Version 6.1 by manuelmenendez on 2025/01/27 23:21

Neurodiagnoses
A new tridimensional diagnostic framework for CNS conditions

This project is focused on developing a novel nosological and diagnostic framework for neurological diseases by using advanced AI techniques and integrating data from neuroimaging, biomarkers, and biomedical ontologies.
We aim to create a structured, interpretable, and scalable diagnostic tool.

What is this about and what can I find here?

Overview

The Tridimensional Diagnostic Framework redefines how neurodegenerative diseases (NDDs) are classified by focusing on:

  • Axis 1: Etiology (genetic/sporadic and environmental factors).
  • Axis 2: Molecular Markers (biomarkers and proteinopathies).
  • Axis 3: Neuroanatomoclinical correlations (linking clinical symptoms to structural changes in the nervous system).

This methodology enables:

  • Greater precision in diagnosis.
  • Integration of incomplete datasets using AI-driven probabilistic modeling.
  • Stratification of patients for personalized treatment.

Diagnostic Axes

  • Axis 1: Etiology

    • Description: Focuses on genetic and sporadic causes, identifying risk factors and potential triggers.
    • Examples: APOE ε4 as a genetic risk factor, or cardiovascular health affecting NDD progression.
    • Tests: Genetic testing, lifestyle and cardiovascular screening.

  • Axis 2: Molecular Markers

    • Description: Analyzes primary (amyloid-beta, tau) and secondary biomarkers (NFL, GFAP) for tracking disease progression.
    • Examples: CSF amyloid-beta concentrations to confirm Alzheimer’s pathology.
    • Tests: Blood/CSF biomarkers, PET imaging (Tau-PET, Amyloid-PET).

  • Axis 3: Neuroanatomoclinical

    • Description: Links clinical symptoms to neuroanatomical changes, such as atrophy or functional impairments.
    • Examples: Hippocampal atrophy correlating with memory deficits.
    • Tests: MRI volumetrics, FDG-PET, neuropsychological evaluations.

Case Studies

  1. Sporadic Alzheimer’s Disease:

    • Axis 1: Sporadic (ApoE4, poor sleep habits).
    • Axis 2: Amyloid-beta plaques, elevated NFL.
    • Axis 3: Right hippocampus atrophy (visual memory loss).

  2. Genetic Parkinson’s Disease:

    • Axis 1: Genetic (LRRK2 mutation).
    • Axis 2: Alpha-synuclein aggregation.
    • Axis 3: Substantia nigra degeneration (motor dysfunction).

Applications

This system enhances:

  • Research: By stratifying patients, it reduces cohort heterogeneity in clinical trials.
  • Clinical Practice: Provides dynamic diagnostic annotations with timestamps for longitudinal tracking.

Who has access?

We welcome contributions from the global community.
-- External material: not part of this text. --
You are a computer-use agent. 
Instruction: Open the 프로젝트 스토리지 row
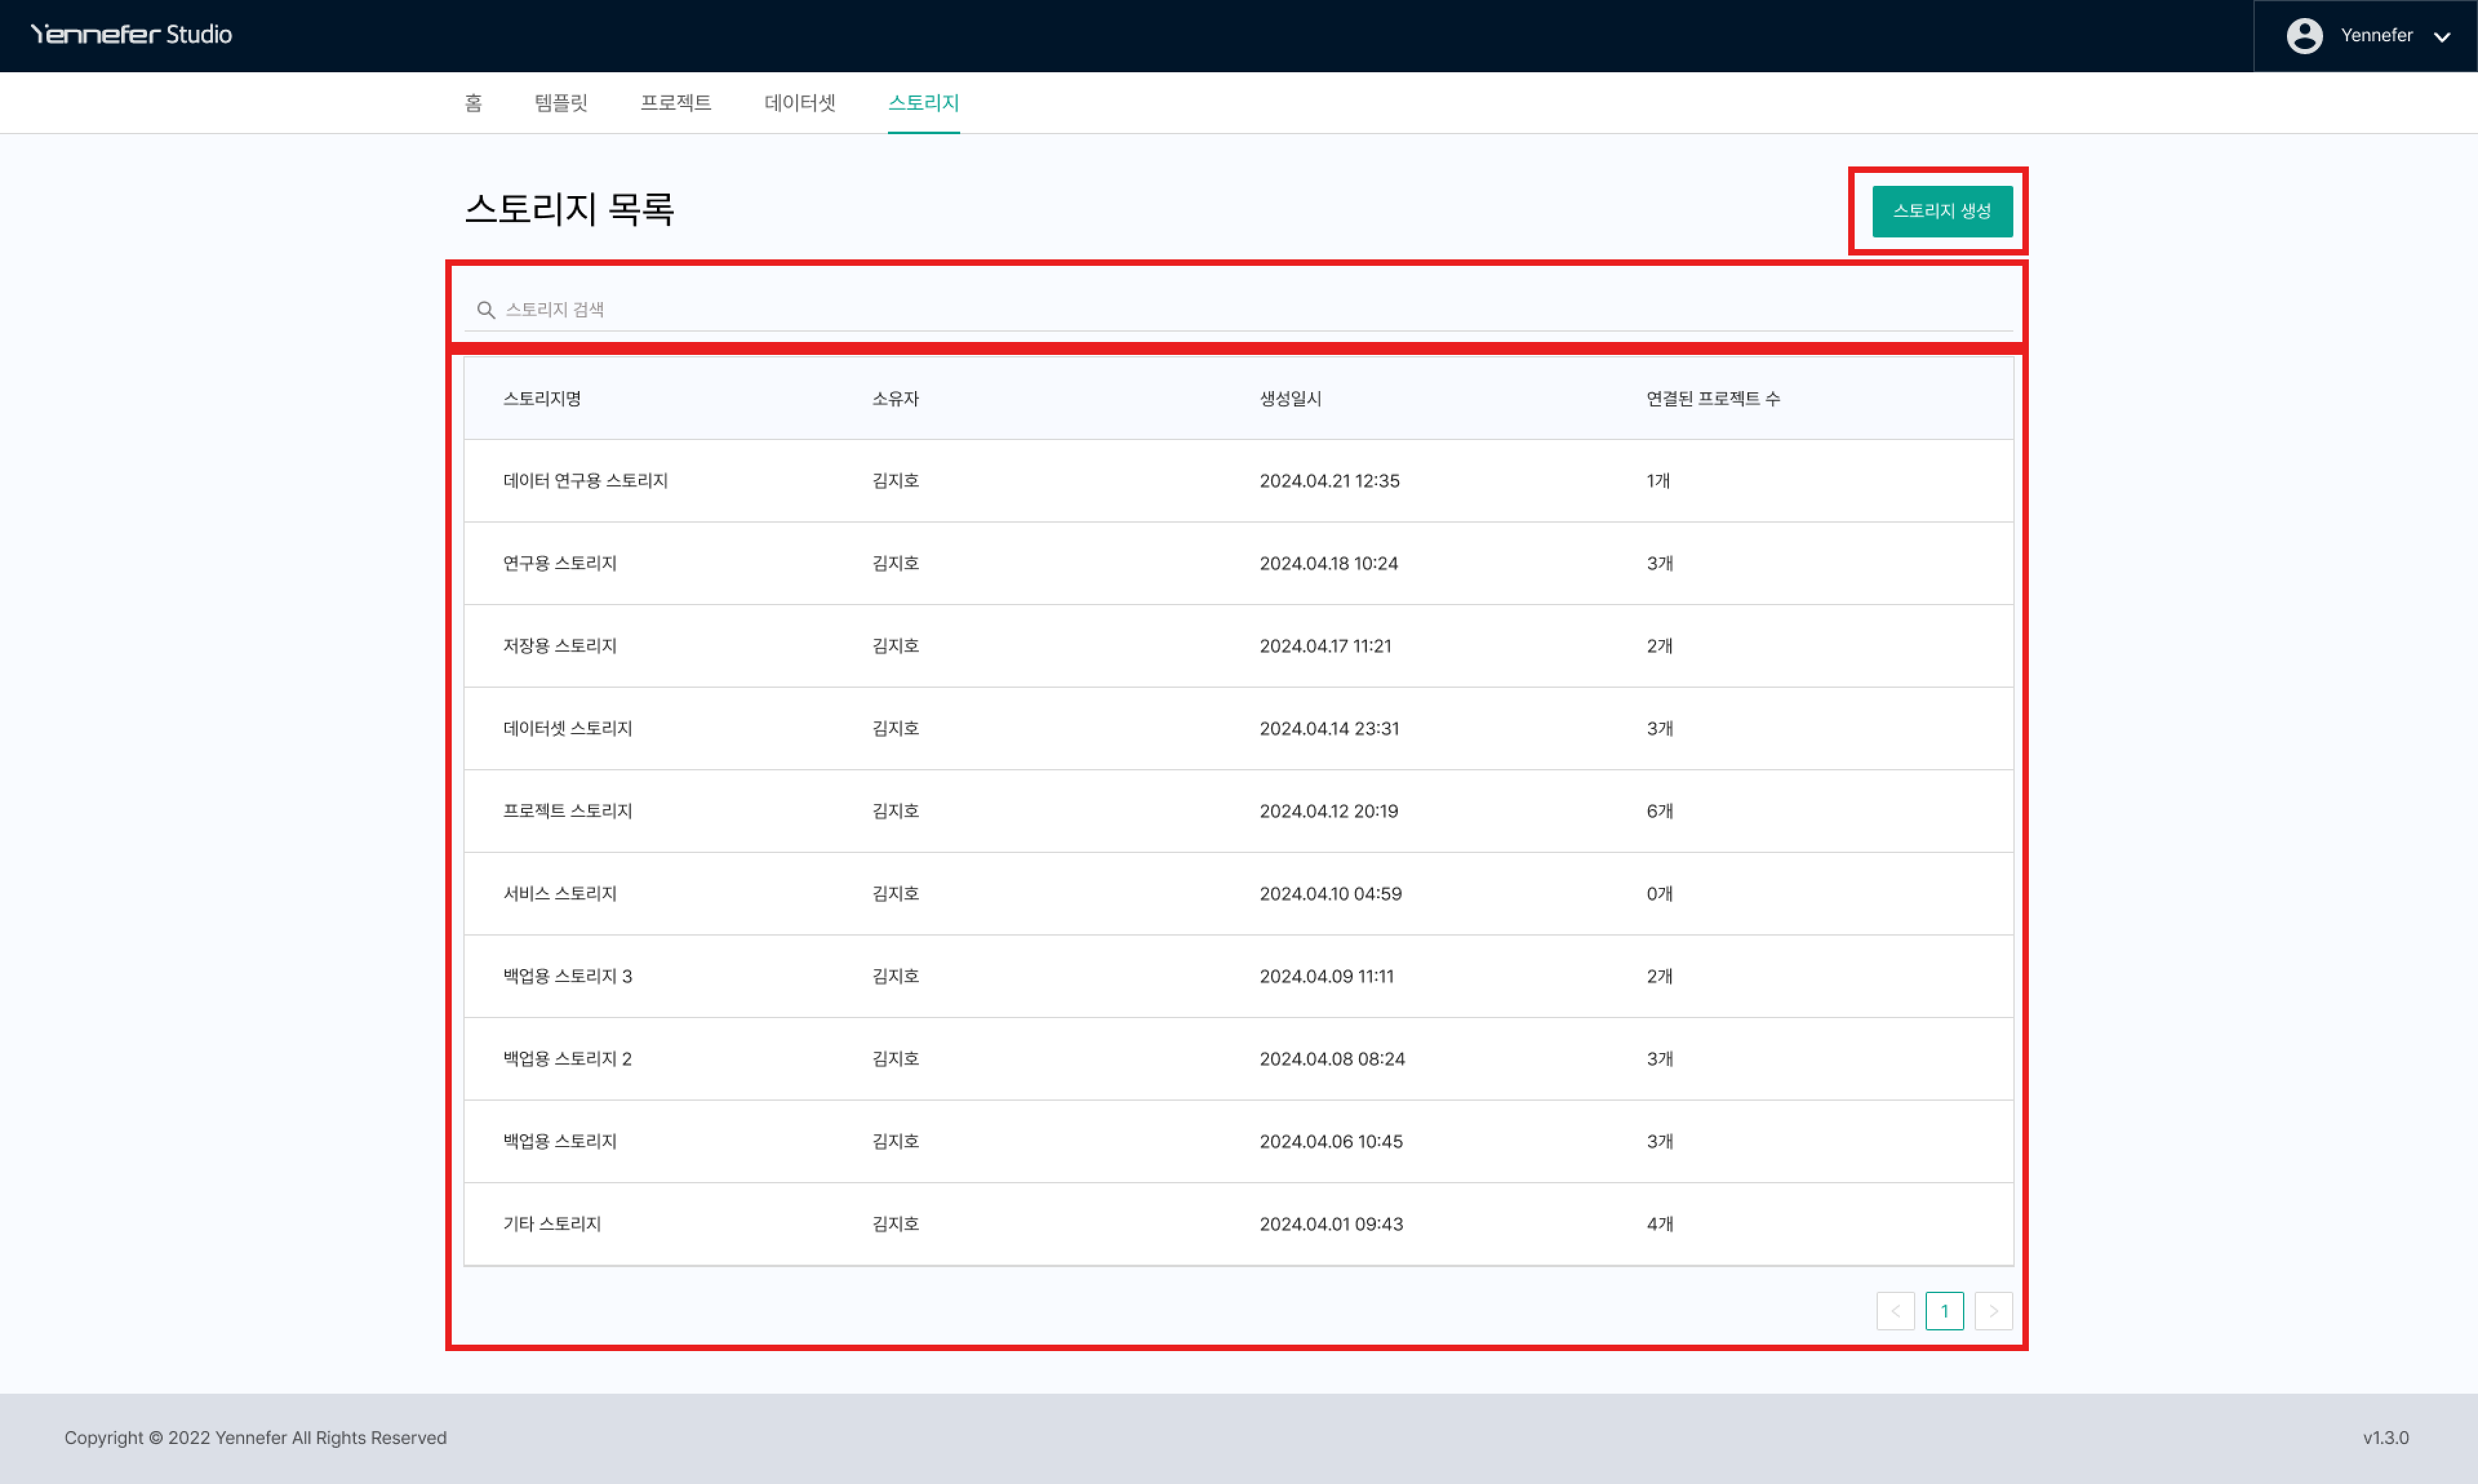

Let’s build the future of neurological diagnostics together!

How to Contribute:

  • Access the `/docs` folder for guidelines.
  • Use `/code` for the latest AI pipelines.
  • Share feedback and ideas in the wiki discussion pages.

Key Objectives:

  • Develop interpretable AI models for diagnosis and progression tracking. 
  • Integrate data from Human Phenotype Ontology (HPO), Gene Ontology (GO), and other biomedical resources.
  • Foster collaboration among neuroscientists, AI researchers, and clinicians.
Contents

Main contents:

  • `/docs`: Documentation and contribution guidelines.
  • `/code`: Machine learning pipelines and scripts.
  • `/data`: Sample datasets for testing.
  • `/outputs`: Generated models, visualizations, and reports.